Data listing:
##########

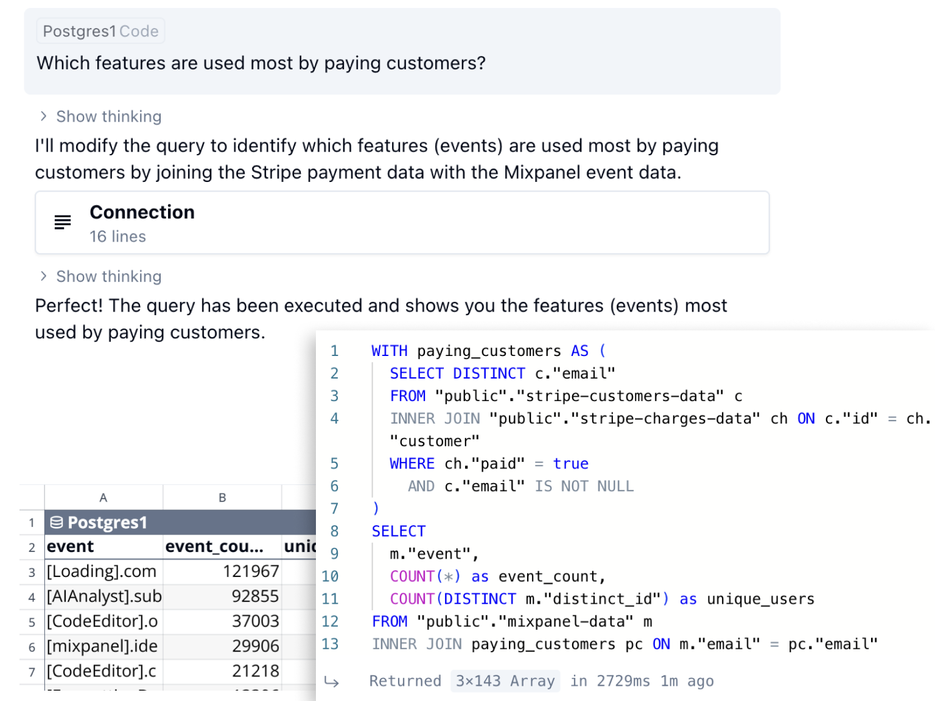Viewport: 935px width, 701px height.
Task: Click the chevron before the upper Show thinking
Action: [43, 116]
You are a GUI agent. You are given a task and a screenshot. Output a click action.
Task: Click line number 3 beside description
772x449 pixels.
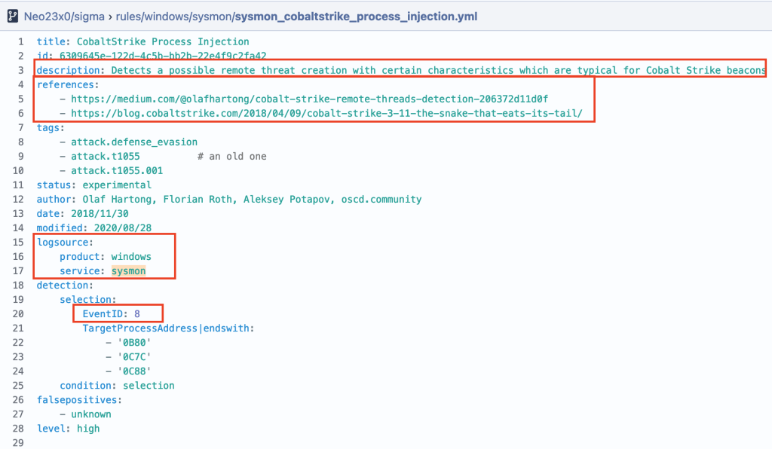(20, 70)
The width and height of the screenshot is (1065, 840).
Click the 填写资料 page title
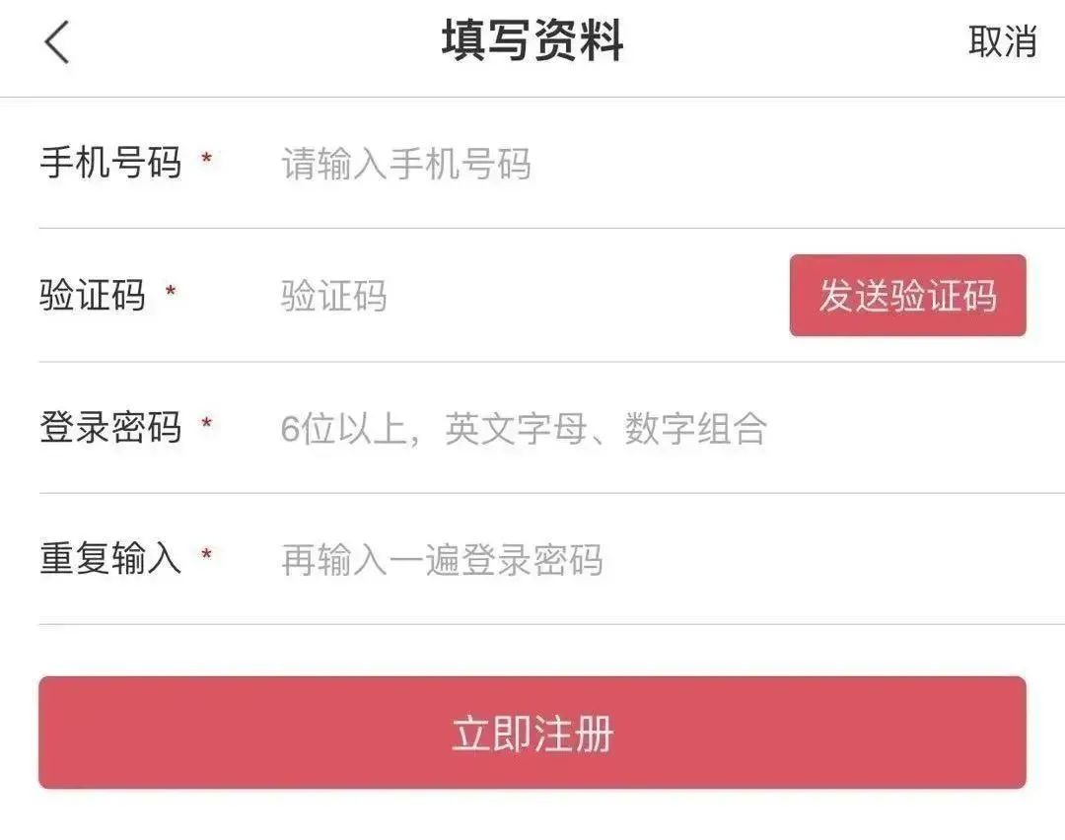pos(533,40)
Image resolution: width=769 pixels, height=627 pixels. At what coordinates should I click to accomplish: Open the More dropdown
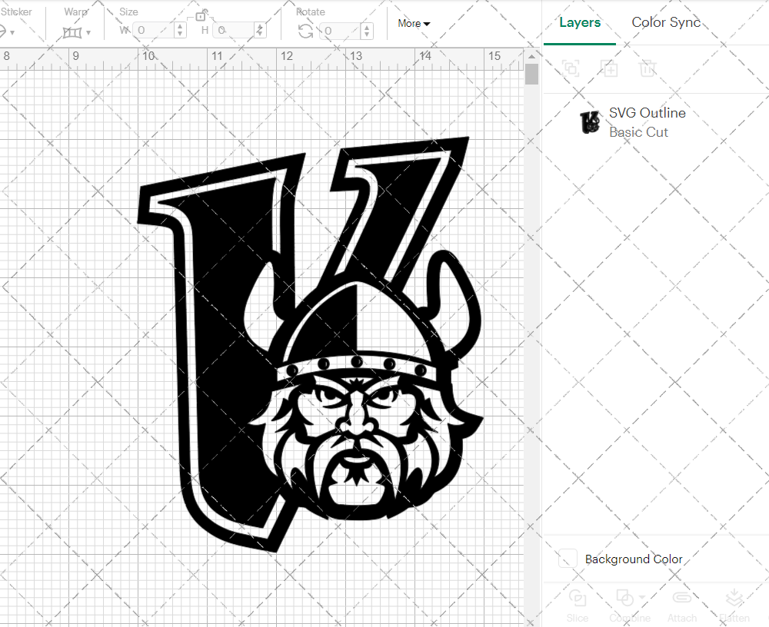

##########

YOUR GOAL:
Copy every line of the items above word for word, leaving out the pictures.

RESPONSE BELOW:
Viewport: 935px width, 701px height.
Task: Click the chevron before the upper Show thinking
Action: [43, 116]
You are a GUI agent. You are given a task and a screenshot. Output a click action.
Task: Click line number 3 beside description
772x449 pixels.
(20, 70)
The width and height of the screenshot is (1065, 840).
Click the 填写资料 page title
pos(533,40)
Image resolution: width=769 pixels, height=627 pixels. At what coordinates should I click to accomplish: Open the More dropdown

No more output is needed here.